Leaderboards are accepted only as summaries of reproducible benchmark runs. A submitted rank is not a universal estimator ranking.

Required Materials¶

A leaderboard submission must include:

the manifest or packaged suite name;
the lrdbench version or Git commit;
the output contract version;
manifest/environment.json;
artefacts/artefact_index.csv;
tables/leaderboard.csv;
raw metric exports under raw/;
confirmation that lrdbench validate-output <run_root> passed.

Eligible Runs¶

Use tracked public suites for comparable public submissions:

public_small_* for quick checks;
public_medium_* for comparable public benchmark submissions.
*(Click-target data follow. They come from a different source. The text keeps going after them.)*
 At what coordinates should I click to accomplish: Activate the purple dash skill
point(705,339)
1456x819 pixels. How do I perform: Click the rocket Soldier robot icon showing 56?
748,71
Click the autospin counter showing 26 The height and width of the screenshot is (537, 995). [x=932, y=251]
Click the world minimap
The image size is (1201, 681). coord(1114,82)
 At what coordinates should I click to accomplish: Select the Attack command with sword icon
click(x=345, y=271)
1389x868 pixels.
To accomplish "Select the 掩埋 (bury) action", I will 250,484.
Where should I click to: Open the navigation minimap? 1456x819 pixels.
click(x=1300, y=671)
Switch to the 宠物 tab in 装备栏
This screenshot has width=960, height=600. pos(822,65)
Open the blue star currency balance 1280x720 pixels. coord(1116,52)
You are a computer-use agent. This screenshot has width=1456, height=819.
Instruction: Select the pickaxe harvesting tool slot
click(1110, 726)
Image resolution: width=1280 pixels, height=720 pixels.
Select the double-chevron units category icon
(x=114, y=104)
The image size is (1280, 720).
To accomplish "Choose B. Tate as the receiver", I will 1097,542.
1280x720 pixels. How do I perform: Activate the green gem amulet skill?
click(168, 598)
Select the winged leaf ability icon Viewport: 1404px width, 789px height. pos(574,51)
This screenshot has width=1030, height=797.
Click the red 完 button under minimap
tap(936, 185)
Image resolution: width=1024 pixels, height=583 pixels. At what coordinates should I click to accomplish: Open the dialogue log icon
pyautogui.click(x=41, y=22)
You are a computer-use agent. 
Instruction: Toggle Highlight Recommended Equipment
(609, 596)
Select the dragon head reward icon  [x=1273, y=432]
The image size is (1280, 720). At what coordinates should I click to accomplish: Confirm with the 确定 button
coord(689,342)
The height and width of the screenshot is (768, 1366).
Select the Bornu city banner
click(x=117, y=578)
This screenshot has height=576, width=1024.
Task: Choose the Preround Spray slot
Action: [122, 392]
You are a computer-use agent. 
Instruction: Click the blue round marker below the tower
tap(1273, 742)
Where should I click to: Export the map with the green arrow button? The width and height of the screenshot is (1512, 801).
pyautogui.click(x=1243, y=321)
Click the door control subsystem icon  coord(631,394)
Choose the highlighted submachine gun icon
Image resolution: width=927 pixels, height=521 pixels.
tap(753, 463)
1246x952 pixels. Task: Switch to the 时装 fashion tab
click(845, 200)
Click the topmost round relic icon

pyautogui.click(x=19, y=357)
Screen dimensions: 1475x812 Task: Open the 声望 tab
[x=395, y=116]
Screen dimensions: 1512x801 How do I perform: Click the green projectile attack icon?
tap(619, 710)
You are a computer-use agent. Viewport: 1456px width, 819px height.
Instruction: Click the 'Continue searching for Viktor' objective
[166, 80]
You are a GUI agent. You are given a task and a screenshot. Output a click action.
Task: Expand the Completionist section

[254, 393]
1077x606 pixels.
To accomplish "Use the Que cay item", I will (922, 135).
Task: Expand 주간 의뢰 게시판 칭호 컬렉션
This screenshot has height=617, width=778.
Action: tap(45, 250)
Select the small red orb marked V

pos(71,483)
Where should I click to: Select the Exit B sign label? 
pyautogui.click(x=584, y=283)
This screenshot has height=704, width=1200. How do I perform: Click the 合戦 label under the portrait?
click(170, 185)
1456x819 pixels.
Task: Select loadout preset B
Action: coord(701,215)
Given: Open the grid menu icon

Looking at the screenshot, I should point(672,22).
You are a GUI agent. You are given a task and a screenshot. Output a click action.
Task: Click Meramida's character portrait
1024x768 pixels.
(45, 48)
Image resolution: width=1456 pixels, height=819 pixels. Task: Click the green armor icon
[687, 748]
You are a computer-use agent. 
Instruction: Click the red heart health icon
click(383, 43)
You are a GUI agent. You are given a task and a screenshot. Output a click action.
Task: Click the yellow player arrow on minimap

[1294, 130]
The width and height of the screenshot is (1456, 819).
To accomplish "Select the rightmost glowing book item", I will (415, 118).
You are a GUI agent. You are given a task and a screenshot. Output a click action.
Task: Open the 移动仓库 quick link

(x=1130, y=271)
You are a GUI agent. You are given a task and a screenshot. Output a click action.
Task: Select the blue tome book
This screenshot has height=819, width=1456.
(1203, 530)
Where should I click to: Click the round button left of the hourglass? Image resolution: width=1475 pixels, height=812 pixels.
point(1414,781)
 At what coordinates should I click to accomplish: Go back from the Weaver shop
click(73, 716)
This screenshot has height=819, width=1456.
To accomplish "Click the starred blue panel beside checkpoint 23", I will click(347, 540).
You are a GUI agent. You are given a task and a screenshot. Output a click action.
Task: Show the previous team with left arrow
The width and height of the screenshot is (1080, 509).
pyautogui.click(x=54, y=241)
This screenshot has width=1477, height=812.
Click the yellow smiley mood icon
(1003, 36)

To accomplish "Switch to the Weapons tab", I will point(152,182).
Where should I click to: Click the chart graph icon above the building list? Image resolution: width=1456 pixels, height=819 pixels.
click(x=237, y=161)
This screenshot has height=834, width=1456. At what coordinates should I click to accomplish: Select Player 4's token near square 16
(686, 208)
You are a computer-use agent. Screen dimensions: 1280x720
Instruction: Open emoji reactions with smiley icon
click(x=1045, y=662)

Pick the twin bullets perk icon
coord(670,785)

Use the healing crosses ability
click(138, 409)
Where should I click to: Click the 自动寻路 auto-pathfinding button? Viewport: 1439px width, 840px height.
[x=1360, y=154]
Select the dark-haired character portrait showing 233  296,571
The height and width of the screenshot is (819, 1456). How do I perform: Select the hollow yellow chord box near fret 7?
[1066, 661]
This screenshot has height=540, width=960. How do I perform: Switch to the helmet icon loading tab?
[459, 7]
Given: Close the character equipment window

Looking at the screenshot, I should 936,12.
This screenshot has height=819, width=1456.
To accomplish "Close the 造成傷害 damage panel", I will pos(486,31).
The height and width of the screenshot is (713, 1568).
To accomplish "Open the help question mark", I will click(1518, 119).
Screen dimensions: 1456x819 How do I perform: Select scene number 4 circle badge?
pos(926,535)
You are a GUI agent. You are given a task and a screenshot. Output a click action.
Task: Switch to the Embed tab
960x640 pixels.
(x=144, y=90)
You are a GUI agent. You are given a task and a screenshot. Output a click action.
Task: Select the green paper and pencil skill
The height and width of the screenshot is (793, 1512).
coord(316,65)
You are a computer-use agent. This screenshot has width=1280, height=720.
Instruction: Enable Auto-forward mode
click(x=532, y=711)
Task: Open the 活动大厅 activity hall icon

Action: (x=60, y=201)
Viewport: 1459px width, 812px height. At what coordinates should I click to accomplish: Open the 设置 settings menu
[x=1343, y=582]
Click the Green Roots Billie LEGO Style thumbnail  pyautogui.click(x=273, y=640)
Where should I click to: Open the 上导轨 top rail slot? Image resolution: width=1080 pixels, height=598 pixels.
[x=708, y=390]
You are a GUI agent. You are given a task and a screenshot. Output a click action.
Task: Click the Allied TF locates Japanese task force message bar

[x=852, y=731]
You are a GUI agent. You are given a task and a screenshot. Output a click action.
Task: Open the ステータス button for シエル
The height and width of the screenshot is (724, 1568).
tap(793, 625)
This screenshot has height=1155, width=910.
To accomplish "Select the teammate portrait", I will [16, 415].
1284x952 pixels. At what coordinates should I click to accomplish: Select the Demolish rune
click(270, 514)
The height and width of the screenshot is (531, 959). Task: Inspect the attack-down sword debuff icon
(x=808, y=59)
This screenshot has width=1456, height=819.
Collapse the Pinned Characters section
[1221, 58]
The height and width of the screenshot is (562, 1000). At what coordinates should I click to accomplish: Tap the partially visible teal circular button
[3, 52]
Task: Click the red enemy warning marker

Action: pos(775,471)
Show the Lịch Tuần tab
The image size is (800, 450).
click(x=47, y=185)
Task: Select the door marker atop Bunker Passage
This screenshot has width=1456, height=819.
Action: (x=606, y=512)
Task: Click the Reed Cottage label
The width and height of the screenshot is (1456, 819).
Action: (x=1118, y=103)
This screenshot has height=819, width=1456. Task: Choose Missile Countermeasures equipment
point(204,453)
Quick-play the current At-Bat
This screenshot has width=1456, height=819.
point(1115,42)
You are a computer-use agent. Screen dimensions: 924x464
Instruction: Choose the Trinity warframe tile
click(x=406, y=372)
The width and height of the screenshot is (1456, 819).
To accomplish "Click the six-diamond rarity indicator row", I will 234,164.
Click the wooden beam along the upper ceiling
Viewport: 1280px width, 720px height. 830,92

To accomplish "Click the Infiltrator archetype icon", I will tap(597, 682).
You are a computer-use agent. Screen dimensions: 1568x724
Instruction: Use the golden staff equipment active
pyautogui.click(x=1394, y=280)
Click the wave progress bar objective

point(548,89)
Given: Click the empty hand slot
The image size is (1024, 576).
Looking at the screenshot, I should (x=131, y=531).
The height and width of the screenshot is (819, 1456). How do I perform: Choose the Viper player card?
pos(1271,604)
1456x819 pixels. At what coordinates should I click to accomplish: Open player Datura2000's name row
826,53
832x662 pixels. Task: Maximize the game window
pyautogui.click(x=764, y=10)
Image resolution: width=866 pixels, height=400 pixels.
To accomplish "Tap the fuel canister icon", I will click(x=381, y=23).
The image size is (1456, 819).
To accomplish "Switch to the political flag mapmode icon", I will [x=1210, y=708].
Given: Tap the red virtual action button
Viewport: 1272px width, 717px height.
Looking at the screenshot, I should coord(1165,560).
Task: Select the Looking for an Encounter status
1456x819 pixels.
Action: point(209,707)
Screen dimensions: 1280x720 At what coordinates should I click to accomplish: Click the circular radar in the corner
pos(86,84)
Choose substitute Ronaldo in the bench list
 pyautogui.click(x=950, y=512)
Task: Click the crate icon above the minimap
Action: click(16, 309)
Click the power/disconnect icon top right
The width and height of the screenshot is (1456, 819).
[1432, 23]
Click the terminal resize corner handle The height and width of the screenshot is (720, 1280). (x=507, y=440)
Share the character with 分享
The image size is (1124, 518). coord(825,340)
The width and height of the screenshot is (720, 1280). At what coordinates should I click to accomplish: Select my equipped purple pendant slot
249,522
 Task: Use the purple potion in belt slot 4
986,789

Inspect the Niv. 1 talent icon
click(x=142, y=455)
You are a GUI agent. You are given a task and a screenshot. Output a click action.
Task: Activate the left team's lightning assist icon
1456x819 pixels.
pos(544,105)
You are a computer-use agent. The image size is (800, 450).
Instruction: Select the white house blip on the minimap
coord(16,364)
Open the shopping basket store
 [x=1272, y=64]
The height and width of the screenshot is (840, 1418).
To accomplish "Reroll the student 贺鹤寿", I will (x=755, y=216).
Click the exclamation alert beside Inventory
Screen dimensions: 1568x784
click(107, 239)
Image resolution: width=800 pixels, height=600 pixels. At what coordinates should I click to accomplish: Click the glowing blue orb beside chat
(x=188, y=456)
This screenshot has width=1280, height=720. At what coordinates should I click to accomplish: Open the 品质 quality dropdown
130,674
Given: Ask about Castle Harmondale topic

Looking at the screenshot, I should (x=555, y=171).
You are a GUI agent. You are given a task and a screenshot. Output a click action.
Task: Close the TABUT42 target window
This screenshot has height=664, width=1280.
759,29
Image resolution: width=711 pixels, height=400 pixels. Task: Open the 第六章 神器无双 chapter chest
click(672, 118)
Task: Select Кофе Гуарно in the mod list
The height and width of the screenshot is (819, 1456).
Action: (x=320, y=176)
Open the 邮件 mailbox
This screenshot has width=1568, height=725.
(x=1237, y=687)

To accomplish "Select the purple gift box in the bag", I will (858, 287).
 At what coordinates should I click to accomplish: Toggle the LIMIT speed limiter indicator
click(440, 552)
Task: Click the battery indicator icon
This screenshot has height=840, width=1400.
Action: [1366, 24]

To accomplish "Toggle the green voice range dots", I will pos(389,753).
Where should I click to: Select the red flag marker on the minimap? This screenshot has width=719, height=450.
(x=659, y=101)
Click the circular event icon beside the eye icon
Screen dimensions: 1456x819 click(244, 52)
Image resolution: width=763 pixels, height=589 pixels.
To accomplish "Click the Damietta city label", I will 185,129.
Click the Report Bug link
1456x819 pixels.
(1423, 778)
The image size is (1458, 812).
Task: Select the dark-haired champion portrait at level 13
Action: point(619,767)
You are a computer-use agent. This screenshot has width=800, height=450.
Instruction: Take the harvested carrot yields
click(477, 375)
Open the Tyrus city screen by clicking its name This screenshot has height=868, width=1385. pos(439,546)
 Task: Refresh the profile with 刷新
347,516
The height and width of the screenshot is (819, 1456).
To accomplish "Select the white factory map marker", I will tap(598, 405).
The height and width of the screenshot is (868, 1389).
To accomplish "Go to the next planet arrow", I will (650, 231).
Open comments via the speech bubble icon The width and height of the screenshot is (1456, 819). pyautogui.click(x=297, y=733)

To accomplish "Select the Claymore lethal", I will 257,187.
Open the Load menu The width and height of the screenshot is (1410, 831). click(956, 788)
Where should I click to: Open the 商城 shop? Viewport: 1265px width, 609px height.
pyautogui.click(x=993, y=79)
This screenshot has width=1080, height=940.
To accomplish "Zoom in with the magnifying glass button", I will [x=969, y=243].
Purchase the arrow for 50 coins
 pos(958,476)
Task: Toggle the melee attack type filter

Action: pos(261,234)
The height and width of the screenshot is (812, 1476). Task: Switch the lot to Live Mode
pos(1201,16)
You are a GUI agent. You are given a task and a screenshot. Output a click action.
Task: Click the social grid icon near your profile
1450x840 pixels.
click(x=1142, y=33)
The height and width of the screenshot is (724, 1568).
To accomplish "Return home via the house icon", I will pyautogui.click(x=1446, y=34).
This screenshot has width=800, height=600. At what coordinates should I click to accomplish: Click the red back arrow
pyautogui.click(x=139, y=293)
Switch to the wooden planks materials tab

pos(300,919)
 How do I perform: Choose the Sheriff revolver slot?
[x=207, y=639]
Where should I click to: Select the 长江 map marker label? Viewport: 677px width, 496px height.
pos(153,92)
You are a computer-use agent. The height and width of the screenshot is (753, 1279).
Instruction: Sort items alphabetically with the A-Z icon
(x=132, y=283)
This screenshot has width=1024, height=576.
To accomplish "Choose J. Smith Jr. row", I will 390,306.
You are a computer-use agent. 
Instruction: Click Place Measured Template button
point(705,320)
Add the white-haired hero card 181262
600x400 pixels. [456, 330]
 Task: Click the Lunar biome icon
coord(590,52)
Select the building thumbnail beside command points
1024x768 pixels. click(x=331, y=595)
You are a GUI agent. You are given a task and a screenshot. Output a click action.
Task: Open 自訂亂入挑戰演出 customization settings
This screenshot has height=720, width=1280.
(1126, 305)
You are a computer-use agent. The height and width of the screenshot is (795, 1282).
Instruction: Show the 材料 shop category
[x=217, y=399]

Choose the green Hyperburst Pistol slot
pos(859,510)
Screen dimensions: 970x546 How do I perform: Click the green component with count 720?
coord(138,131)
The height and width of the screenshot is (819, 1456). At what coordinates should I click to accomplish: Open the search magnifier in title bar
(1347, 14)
Custom manifests are welcome for discussion, but they should be labelled as custom and should not be mixed with canonical public-suite leaderboards.

Estimator Requirements¶

Each estimator must declare:

name and version;
family;
target estimand;
assumptions;
parameter settings;
uncertainty behavior;
known failure modes.

Third-party estimators should link to implementation code and tests. Invalid estimates, missing uncertainty, and warnings must remain visible in exported outputs.

Interpretation Rules¶

Report component metrics alongside composite ranks.
Do not compare estimators that target incompatible estimands unless the manifest explicitly defines the comparison.
Do not use observational-mode leaderboards as evidence of ground-truth accuracy.
Treat stress-test leaderboards as robustness summaries for declared contaminations only.
Include failure and missing-output rates when reporting results.

Review Criteria¶

Submissions may be rejected or marked non-comparable when:

required artefacts are missing;
the output contract check fails;
estimator metadata is incomplete;
a custom manifest is presented as a canonical public-suite result;
interpretation claims exceed the benchmark mode or metric definitions.